In any case, ectogenesis, at least in the minds of some of its more passionate advocates, has a very different focus from the child’s wellbeing and the mother’s bonding. It is a political issue about women’s equality rather than a child-centred concern. I once witnessed on BBC’s ‘Big Questions’, a bioethicist proclaiming that ectogenesis was an essential element for women’s equality to rid them of the burdens of pregnancy and childbirth. Should it become possible, Rodgers et al rightly note, ‘Ectogenesis is a natural extension of ART [Artificial Reproductive Technology] services, and the considerable funds that are currently directed towards paying surrogates can potentially be subsumed into the revenues of ART providers.’ [3] Childbirth is sometimes framed as only a painful experience to be avoided if at all possible. Ectogenesis offers to remove the ‘burdens’ of both pregnancy and childbirth. Some feminists see ectogenesis as an essential step to bring about sexual equality in reproduction.

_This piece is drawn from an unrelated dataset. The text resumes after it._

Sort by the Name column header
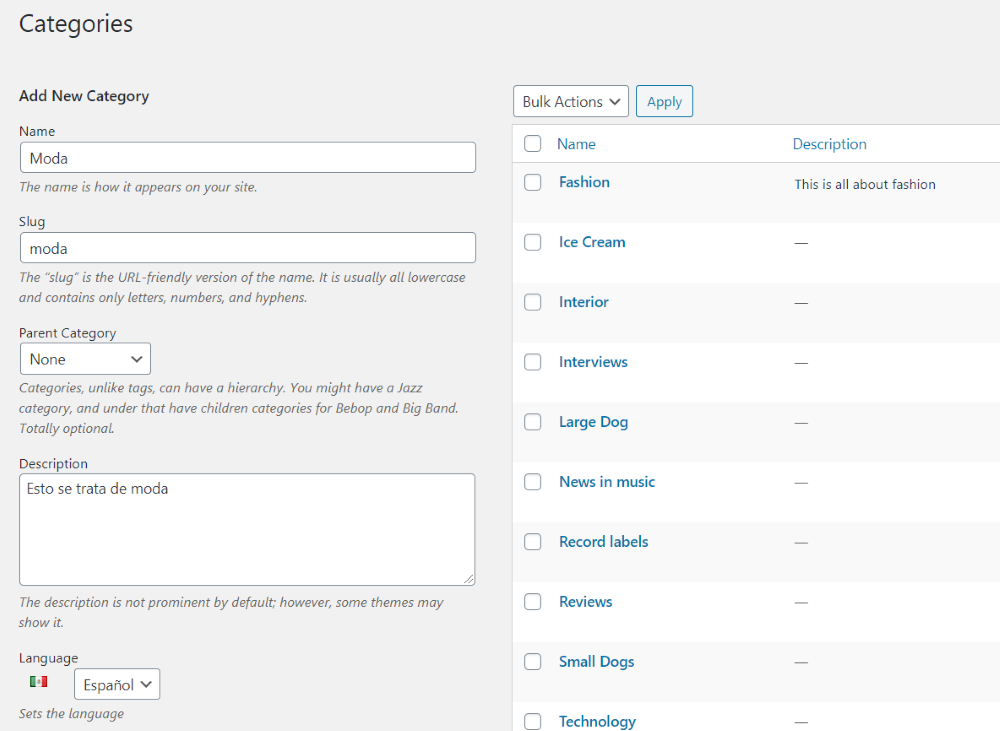This screenshot has width=1000, height=731. 576,144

Yet, perhaps pregnancy and childbirth provide better things than ‘reproductive equality’? The cycle of birth and death is universal in human experience, and birth is a very important biblical theme. The concept of birth is an essential prerequisite to understanding being ‘born again’, without which we cannot see the kingdom of God. (John 3:3) Perhaps even more pertinent is Jesus’ observation that, though childbirth is painful for the mother at the time, ‘when her baby is born she forgets the anguish because of her joy that a child is born into the world.’ (John 16:21) Growing a baby in a bag might offer to obviate the pain of labour (and the ‘burden’ of pregnancy), but might it also remove some of the corresponding joy?